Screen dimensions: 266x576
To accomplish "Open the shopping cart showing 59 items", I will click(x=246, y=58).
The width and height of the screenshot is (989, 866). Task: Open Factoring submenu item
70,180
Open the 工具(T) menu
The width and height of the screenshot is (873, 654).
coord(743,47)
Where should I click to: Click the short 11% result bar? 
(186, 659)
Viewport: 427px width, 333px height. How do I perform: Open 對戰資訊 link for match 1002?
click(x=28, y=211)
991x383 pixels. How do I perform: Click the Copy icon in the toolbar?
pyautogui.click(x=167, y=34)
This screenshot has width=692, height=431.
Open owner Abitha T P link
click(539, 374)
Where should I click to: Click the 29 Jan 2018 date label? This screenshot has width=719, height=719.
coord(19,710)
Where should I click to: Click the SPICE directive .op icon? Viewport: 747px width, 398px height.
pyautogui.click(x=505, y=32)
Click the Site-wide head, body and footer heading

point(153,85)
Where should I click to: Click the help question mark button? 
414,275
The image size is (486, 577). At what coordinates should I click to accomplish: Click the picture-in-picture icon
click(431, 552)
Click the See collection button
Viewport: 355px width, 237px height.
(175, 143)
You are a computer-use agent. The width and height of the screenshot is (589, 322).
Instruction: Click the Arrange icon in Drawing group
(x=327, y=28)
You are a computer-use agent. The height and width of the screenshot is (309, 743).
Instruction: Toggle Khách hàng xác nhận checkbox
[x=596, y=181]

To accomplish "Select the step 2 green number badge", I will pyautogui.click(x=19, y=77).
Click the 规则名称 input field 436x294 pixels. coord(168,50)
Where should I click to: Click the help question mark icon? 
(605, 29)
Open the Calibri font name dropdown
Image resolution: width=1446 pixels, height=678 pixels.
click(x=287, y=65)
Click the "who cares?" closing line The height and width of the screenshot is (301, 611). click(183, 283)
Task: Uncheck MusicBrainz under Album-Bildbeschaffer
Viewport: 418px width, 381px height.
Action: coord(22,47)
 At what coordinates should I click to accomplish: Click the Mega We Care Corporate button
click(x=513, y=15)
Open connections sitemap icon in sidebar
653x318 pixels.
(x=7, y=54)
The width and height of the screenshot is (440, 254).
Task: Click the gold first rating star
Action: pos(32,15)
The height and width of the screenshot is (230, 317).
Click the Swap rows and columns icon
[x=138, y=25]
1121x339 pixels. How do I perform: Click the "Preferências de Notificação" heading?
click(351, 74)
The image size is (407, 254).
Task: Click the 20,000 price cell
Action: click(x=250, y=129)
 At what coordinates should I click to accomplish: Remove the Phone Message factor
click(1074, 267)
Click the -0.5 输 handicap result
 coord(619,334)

########

- [Task details]: Give a word-for-word restatement of every record.

- [Output]:
Screen dimensions: 266x576
To accomplish "Open the shopping cart showing 59 items", I will click(x=246, y=58).
The width and height of the screenshot is (989, 866). Task: Open Factoring submenu item
70,180
Open the 工具(T) menu
The width and height of the screenshot is (873, 654).
coord(743,47)
Where should I click to: Click the short 11% result bar? 
(186, 659)
Viewport: 427px width, 333px height. How do I perform: Open 對戰資訊 link for match 1002?
click(x=28, y=211)
991x383 pixels. How do I perform: Click the Copy icon in the toolbar?
pyautogui.click(x=167, y=34)
This screenshot has width=692, height=431.
Open owner Abitha T P link
click(539, 374)
Where should I click to: Click the 29 Jan 2018 date label? This screenshot has width=719, height=719.
coord(19,710)
Where should I click to: Click the SPICE directive .op icon? Viewport: 747px width, 398px height.
pyautogui.click(x=505, y=32)
Click the Site-wide head, body and footer heading

point(153,85)
Where should I click to: Click the help question mark button? 
414,275
The image size is (486, 577). At what coordinates should I click to accomplish: Click the picture-in-picture icon
click(431, 552)
Click the See collection button
Viewport: 355px width, 237px height.
(175, 143)
You are a computer-use agent. The width and height of the screenshot is (589, 322).
Instruction: Click the Arrange icon in Drawing group
(x=327, y=28)
You are a computer-use agent. The height and width of the screenshot is (309, 743).
Instruction: Toggle Khách hàng xác nhận checkbox
[x=596, y=181]

To accomplish "Select the step 2 green number badge", I will pyautogui.click(x=19, y=77).
Click the 规则名称 input field 436x294 pixels. coord(168,50)
Where should I click to: Click the help question mark icon? 
(605, 29)
Open the Calibri font name dropdown
Image resolution: width=1446 pixels, height=678 pixels.
click(x=287, y=65)
Click the "who cares?" closing line The height and width of the screenshot is (301, 611). click(183, 283)
Task: Uncheck MusicBrainz under Album-Bildbeschaffer
Viewport: 418px width, 381px height.
Action: coord(22,47)
 At what coordinates should I click to accomplish: Click the Mega We Care Corporate button
click(x=513, y=15)
Open connections sitemap icon in sidebar
653x318 pixels.
(x=7, y=54)
The width and height of the screenshot is (440, 254).
Task: Click the gold first rating star
Action: pos(32,15)
The height and width of the screenshot is (230, 317).
Click the Swap rows and columns icon
[x=138, y=25]
1121x339 pixels. How do I perform: Click the "Preferências de Notificação" heading?
click(351, 74)
The image size is (407, 254).
Task: Click the 20,000 price cell
Action: click(x=250, y=129)
 At what coordinates should I click to accomplish: Remove the Phone Message factor
click(1074, 267)
Click the -0.5 输 handicap result
 coord(619,334)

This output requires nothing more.